How to fill the column with the value in a row based on a condition

Tsurapaneni
Level 3
How to fill the column with the value in a row based on a condition

Hi Team,

I have a use case where I have to replace a value based on the row value on another condition. for an instance I have 3 columns (ABC) and have to generate a new column (D)

A.     B.      C.                         Output ->.   A.     B.         C.       D     

2      red.    red                                          2.      red.      red.     2

3.     red.    blue                                         3      red        blue    2

4     green.  pink                                        4.     green     pink.   2

In the above example I have created a new column which is D based on the condition that if ((B==C), A, 000) which gives the value 0 for the rest of the rows which aren't a match but I want the same value throughout the column without explicitly defining the value (eg: using the fill column processor and using the 2 to the value). this might serve now but not in future. 

 

Thanks in advance !

 

0 Kudos
4 Replies
AgatheG
Dataiker

Hi Tsurapaneni,

I am not sure to understand your use case. From what I gathered in your post, you mean to:

1. Find the value in column A such that B == C (assuming either one and only one row matches this condition, or that A always takes the same value for rows matching the condition)
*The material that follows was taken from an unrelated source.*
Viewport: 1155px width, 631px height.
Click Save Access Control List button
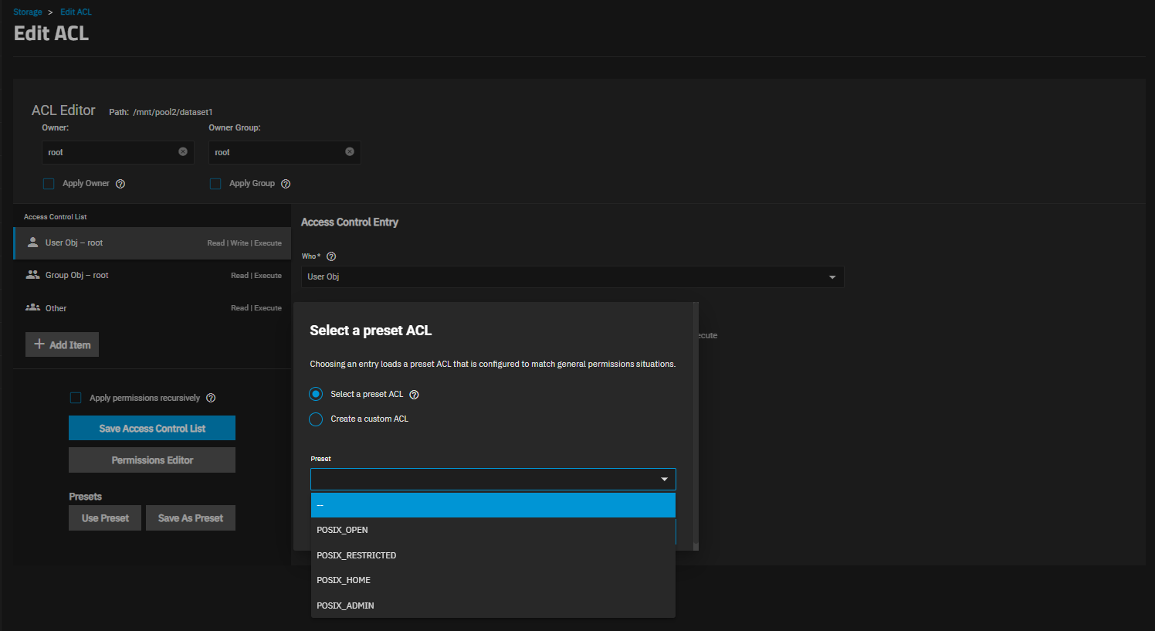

2. Create a new column D filled with the value computed in step 1

If this is indeed your intent to do, you can do so with a short Python recipe, using these lines:

dataset = dataiku.Dataset(YOUR_DATASET_NAME)
df = dataset.get_dataframe()

df["D"] = df.A[df.B == df.C][0]

 

Hope this helps!

 

Agathe

0 Kudos
Tsurapaneni
Level 3
Author

expecting the solution in the prep recipe through formulas but not in the python code recipes. I am good with python but I am looking only through formulas in the prep visual recipe. 

0 Kudos
mluu
Level 1

@Tsurapaneni @AgatheG 

 

Hi - were you able to find an answer to this problem? I am interested in a solution that only uses a visual recipe as well.

0 Kudos
emate
Level 5

@mluu I'm not sure if I understand the issue here as well, but why, if you dont want to use python code above can't just use prepare recipe -> formula and use the syntax mentioned in first post so: if ((Col_B==Col_C), Col_A, 0)?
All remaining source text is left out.